>> begin ARTICLE

Monday, November 23, 2009

LDK Still Too Many Questions

LDK Solar (LDK) released financial results and here are a few things investors may worry about.
1. Accounts receivable are equal to 100% of the last reported quarters revenues. Does anyone pay a bill?
2. The balance sheet reads more like a financial institution than a high tech manufacturing enterprise. Prepayments to suppliers show up in both current assets and long term assets expecting to last longer than one year.
3. We now have inventories which are expected to be processed over one year from now. This in a company whose promise is fantastic growth.
4. Deferred income tax assets show up in both current assets and long term assets. Just what is this category all about?
5. Pledged bank deposits show up in both current and long term assets. The financial engineering of this company is getting overly complex.

>> end ARTICLE
>> begin SUPPLIED RECORDS

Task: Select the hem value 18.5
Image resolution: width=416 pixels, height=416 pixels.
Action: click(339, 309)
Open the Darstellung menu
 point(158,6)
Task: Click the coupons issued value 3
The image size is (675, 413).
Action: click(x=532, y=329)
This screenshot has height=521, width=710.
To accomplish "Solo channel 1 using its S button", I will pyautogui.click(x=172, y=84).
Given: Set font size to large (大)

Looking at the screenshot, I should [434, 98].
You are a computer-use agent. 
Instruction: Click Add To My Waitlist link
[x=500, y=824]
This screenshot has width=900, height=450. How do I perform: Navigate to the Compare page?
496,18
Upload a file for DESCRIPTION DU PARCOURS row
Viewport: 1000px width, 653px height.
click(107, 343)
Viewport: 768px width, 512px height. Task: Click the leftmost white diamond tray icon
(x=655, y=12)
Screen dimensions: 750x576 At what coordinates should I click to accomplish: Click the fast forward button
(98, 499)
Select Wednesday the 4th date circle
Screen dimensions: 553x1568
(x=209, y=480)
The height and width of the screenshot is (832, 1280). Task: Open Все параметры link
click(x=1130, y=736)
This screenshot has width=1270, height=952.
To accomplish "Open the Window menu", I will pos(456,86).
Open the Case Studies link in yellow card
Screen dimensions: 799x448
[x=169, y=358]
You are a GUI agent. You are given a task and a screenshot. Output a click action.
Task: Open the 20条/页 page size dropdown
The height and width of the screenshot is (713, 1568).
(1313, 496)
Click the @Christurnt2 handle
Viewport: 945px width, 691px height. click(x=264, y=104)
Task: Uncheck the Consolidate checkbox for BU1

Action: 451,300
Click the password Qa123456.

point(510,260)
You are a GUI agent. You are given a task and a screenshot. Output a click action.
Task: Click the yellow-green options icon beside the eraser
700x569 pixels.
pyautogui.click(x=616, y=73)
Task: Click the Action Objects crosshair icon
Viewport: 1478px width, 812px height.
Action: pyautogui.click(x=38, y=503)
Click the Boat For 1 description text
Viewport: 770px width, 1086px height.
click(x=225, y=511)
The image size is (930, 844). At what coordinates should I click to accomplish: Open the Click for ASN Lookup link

>> end SUPPLIED RECORDS

- _AIM A_
Copy the LDK Solar post from "4. Deferred income" up to and including "getting overly complex.", substituting "Restricted bank deposits" for "Pledged bank deposits".
- _AIM B_
In the LDK Solar post, accounts receivable equal what percentage of the last reported quarter's revenues?
Work only from the LDK Solar post, not from the rows.

- _RIGHT ANSWER A_
4. Deferred income tax assets show up in both current assets and long term assets. Just what is this category all about?
5. Restricted bank deposits show up in both current and long term assets. The financial engineering of this company is getting overly complex.

- _RIGHT ANSWER B_
100%